Even with all Barra’s share price manipulation, she still doesn’t command all that much respect from Wall Street. Tesla, whose CEO Elon Musk was still a kid when Barra began her GM career and whose antics the corporate media says is hurting sales, is valued at more than $807 billion. By comparison, Wall Street values GM at $57.1 billion.

 Unlike Barra, Musk not only makes money in China, but Tesla is also one of the leading automakers. Musk has also resisted calls to institute stock buybacks even though it would considerably boost his net worth.

Kamala Harris and her legacy media sycophants warn that Donald Trump is a major threat to America’s democracy. Perhaps. But another major threat is growing wealth disparity, and in America the rich are getting richer, and the poor are getting poorer.

The Urban Institute reported in May that in the past 60 years, America witnessed a massive transfer of wealth from the middle class to the wealthiest families, increasing wealth inequality. In 1963, the wealthiest families had 36 times the wealth of families in the middle of the wealth distribution. By 2022, they had 71 times the wealth of families in the middle.

Using taxpayer monies to subsidize a hugely profitable corporation that effectively diverts the funds for the enrichment of its obscenely paid management is bad public policy and ultimately a potentially dangerous one. Barra, who is chair and CEO and has near absolute control of GM, last year paid herself $28 million despite missing all her previously outlined EV goals and objectives.

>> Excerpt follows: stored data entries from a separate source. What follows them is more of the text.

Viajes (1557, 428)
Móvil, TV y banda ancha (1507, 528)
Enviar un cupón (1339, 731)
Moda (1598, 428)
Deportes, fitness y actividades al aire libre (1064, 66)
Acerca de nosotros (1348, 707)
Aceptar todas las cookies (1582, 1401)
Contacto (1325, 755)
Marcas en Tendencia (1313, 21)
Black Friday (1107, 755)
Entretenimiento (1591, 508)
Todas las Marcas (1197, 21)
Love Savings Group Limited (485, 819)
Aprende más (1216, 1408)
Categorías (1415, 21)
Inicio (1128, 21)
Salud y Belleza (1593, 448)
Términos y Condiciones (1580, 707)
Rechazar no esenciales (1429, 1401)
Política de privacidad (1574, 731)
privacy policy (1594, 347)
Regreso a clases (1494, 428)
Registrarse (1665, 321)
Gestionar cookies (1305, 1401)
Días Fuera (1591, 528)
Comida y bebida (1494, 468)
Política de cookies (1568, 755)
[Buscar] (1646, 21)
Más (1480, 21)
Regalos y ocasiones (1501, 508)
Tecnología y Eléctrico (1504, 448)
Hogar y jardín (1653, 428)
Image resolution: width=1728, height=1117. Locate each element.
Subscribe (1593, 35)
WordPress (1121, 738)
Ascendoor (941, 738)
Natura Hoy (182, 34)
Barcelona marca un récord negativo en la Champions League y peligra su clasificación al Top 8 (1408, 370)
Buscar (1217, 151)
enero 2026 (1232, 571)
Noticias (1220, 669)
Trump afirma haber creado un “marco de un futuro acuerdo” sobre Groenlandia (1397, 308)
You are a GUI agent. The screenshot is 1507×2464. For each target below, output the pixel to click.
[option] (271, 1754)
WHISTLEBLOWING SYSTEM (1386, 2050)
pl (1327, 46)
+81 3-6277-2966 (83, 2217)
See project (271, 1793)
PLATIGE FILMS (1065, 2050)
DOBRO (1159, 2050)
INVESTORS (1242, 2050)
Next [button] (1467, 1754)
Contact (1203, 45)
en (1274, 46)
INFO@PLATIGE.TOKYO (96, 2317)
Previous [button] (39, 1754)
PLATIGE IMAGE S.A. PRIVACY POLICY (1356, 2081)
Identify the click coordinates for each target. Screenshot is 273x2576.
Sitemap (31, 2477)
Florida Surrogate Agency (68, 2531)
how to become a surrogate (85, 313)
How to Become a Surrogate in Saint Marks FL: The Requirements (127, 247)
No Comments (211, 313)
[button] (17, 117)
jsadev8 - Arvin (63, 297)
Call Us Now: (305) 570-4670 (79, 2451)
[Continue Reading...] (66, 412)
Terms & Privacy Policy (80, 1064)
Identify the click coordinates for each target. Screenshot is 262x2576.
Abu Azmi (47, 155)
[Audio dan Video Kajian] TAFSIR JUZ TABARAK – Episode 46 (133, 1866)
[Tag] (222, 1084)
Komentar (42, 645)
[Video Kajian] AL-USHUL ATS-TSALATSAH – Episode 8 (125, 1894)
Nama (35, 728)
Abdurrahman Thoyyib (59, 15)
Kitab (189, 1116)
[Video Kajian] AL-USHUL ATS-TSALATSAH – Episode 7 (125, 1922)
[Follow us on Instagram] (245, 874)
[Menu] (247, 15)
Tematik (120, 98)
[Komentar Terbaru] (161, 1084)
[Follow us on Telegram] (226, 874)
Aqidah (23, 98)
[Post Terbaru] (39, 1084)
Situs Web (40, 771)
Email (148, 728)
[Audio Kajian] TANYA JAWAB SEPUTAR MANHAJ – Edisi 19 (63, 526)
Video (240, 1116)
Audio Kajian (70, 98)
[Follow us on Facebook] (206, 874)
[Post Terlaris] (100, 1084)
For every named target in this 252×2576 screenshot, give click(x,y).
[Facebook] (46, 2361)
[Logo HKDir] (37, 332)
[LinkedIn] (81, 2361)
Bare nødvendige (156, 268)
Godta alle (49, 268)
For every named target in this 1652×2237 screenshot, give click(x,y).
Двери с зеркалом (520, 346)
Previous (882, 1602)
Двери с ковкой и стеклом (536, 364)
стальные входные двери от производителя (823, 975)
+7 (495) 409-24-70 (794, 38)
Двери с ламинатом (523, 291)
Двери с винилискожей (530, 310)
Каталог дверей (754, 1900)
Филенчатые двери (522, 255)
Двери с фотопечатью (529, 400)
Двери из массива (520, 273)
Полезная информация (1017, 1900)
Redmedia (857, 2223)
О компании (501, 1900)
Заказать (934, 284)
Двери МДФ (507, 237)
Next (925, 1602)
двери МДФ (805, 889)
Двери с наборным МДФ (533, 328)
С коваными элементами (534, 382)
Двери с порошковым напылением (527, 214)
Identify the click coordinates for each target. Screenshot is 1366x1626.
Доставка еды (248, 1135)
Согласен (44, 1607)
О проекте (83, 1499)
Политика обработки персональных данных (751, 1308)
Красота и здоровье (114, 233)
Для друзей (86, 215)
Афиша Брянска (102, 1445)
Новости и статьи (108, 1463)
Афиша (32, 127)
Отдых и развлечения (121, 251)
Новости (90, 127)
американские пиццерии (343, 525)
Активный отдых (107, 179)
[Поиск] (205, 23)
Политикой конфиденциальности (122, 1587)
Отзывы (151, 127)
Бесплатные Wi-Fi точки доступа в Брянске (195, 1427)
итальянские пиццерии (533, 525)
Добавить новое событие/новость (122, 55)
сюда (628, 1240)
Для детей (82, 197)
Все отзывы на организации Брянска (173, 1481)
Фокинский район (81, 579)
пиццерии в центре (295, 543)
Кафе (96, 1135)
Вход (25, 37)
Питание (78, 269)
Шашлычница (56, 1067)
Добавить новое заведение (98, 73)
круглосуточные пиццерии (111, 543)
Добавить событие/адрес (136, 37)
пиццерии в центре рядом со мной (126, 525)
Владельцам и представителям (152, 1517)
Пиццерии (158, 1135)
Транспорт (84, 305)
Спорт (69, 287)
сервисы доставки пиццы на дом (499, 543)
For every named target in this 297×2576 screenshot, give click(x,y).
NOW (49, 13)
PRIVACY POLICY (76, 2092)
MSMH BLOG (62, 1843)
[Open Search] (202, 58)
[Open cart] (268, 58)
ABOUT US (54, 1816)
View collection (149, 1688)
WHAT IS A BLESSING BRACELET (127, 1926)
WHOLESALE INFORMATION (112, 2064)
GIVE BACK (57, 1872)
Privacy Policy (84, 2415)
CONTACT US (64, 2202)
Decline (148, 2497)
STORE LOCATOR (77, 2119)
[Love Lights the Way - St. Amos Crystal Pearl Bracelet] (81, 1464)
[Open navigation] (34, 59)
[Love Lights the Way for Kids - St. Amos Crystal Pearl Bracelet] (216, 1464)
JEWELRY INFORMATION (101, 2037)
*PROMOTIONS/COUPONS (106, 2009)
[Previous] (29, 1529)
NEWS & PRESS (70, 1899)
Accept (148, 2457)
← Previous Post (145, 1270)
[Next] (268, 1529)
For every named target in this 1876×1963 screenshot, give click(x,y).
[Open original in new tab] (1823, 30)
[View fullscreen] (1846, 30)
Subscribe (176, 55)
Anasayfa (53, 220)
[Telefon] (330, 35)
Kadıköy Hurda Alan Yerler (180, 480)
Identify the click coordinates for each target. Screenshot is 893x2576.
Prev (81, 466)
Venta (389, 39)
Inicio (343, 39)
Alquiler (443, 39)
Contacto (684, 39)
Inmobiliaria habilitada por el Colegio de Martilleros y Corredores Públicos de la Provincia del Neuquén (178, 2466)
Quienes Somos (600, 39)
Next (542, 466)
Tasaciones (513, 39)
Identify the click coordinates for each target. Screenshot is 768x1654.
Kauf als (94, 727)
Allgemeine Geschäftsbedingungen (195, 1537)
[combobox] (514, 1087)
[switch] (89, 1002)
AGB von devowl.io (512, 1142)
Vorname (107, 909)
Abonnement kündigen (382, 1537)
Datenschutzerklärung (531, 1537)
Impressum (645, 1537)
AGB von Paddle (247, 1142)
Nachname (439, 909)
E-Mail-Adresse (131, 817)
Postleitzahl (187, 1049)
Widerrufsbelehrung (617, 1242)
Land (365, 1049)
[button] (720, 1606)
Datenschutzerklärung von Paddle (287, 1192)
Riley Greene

While Donald Trump says he will impose tariffs on vehicles manufactured outside the U.S., it’s not entirely clear he’d impose punitive measures on Barra’s Mexican-made vehicles. Even if he did, Trump also said he’d give subsidies to automotive companies to build factories in the U.S., so U.S. taxpayers might have to cover Barra’s costs to home shore her Mexican factories.

Trump’s favorite benchmark is the stock market, and likely he wouldn’t want to be seen taking actions that would hurt his Wall Street and Mar-A-Lago cronies. The top 10% of Americans hold 93% of all stocks, the highest level ever recorded. Meanwhile, the bottom 50% of Americans held just 1% of all stocks in the third quarter of 2023.

It was once said that what was good for GM was good for America. Under Mary Barra’s leadership, the company embodies much of what’s wrong with the country. While GM is sitting pretty now raking in huge profits, the website Simply Wall Street warns that GM’s debt isn’t well covered by the money the company generates.

If the auto market blows up and GM again is forced to file for bankruptcy, guess who will be on the hook to bail out the company once more? Hint: It won’t be Mary Barra.